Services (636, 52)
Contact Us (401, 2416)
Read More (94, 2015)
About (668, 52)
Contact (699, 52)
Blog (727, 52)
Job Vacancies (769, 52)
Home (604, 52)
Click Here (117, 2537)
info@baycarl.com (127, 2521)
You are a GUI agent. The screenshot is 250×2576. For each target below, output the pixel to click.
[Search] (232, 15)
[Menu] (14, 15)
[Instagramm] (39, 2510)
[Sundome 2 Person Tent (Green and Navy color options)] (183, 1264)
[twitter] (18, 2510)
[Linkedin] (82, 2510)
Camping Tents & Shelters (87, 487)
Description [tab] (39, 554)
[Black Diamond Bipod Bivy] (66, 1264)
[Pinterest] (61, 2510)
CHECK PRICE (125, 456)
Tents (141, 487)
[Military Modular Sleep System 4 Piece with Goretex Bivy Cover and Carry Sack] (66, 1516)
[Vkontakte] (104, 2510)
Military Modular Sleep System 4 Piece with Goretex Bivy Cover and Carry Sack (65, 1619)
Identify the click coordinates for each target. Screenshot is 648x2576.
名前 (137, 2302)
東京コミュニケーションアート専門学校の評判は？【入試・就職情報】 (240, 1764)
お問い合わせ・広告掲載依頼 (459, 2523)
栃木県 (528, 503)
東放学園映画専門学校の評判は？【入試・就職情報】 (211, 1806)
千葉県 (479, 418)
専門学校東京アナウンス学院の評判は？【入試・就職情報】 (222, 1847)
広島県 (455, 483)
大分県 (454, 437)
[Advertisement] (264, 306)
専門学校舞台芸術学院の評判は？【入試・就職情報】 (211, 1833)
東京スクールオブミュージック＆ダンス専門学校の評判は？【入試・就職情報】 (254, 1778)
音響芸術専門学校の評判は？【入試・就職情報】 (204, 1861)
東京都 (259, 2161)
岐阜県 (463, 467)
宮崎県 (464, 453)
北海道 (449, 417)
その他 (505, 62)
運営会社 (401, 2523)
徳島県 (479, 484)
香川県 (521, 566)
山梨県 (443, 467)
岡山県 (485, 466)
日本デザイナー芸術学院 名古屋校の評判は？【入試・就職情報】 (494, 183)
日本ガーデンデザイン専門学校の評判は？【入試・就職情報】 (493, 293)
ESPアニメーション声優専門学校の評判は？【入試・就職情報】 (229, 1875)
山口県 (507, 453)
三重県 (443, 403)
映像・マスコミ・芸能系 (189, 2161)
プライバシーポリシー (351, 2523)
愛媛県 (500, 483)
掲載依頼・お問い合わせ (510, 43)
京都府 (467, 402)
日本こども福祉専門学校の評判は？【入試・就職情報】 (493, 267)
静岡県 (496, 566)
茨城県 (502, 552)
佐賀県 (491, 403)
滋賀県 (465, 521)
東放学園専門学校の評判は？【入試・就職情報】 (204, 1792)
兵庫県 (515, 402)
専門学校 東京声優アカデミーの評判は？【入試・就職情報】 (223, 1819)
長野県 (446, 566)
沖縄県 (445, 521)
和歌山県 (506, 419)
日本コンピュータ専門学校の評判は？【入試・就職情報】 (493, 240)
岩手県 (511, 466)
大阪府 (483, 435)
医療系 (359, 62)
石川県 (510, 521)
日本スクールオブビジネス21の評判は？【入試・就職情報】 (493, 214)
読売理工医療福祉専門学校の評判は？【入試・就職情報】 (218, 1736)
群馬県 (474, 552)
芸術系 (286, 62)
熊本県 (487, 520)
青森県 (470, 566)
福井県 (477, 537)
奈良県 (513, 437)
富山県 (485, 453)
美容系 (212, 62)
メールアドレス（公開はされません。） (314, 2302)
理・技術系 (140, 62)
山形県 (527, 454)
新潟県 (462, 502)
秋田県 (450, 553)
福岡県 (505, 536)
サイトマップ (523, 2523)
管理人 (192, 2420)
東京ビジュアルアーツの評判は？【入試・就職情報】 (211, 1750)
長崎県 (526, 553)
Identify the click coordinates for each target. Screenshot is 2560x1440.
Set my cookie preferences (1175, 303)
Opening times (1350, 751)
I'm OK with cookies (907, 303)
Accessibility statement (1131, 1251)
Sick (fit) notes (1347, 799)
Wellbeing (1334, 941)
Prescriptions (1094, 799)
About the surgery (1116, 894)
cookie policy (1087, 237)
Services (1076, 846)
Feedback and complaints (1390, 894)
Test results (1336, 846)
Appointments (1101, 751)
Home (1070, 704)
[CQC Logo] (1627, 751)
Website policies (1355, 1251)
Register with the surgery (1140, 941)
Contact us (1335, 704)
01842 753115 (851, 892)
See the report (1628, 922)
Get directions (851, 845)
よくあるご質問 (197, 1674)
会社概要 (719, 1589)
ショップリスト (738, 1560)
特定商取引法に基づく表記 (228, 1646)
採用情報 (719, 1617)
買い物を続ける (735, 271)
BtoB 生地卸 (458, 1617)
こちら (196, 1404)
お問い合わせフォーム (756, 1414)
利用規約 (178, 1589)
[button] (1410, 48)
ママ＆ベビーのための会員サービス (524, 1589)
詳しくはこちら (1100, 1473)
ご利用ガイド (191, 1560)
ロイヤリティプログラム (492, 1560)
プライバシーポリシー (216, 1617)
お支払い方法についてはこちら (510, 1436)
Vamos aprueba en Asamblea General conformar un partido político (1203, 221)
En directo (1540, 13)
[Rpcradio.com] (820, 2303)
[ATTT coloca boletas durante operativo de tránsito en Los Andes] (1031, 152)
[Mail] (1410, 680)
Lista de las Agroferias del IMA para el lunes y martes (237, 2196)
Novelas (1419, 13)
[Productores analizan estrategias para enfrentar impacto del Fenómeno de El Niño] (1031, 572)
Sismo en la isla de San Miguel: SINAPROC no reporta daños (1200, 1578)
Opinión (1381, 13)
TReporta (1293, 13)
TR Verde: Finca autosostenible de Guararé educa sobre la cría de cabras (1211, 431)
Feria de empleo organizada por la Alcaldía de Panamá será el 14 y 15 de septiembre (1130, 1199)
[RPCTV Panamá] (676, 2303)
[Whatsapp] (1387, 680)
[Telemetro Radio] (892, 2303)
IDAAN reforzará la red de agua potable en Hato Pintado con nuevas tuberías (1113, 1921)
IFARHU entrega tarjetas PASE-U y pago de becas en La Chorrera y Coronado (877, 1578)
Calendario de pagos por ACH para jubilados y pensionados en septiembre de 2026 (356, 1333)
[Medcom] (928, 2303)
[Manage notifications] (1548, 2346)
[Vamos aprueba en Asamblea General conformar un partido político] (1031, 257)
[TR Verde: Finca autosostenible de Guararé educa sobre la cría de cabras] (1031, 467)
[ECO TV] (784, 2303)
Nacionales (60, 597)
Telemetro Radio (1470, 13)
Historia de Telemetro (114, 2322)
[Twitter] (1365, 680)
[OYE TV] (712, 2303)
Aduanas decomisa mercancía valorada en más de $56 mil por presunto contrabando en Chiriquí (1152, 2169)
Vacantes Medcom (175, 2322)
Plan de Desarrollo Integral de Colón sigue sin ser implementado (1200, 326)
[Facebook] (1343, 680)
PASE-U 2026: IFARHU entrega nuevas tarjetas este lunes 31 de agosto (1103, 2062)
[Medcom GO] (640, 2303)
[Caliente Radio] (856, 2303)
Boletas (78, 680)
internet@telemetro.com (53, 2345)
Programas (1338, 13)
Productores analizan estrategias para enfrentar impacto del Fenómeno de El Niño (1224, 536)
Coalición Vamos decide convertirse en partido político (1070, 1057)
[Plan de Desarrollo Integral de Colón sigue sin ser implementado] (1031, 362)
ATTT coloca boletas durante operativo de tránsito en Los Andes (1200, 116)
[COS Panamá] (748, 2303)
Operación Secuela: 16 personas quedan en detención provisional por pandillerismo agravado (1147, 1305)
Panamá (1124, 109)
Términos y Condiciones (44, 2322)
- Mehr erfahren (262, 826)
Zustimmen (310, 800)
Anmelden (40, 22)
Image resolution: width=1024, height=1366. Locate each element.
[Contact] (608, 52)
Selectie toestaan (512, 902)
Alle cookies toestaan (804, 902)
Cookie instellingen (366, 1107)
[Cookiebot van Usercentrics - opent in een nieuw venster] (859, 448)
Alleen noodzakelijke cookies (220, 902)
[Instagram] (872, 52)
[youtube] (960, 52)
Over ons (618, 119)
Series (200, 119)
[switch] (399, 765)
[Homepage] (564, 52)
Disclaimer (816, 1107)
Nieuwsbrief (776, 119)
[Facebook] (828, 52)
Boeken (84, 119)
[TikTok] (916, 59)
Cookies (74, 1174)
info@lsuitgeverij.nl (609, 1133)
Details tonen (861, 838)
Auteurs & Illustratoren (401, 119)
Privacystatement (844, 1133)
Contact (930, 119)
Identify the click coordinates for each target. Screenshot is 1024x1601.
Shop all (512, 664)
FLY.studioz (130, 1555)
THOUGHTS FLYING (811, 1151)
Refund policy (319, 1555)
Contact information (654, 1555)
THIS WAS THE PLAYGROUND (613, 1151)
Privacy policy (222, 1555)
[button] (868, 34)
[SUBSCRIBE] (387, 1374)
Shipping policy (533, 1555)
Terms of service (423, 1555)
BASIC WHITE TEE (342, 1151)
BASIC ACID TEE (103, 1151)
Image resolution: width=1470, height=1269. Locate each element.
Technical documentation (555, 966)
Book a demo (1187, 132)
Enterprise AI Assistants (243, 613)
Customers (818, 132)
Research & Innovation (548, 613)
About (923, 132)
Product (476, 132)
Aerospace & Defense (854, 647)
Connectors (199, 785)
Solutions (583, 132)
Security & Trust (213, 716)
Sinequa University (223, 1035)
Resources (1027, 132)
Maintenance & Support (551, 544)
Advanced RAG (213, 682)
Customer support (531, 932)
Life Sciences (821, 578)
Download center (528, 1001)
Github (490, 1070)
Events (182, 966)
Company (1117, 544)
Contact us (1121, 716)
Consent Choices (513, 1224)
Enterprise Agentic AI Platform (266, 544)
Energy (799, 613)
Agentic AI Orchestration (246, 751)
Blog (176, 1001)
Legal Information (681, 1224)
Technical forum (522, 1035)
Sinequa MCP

- [WHAT TO WORK ON]: Copy, from the material above, each line in which the string "aprueba" occurs.

- [SOLUTION]:
Vamos aprueba en Asamblea General conformar un partido político (1203, 221)
[Vamos aprueba en Asamblea General conformar un partido político] (1031, 257)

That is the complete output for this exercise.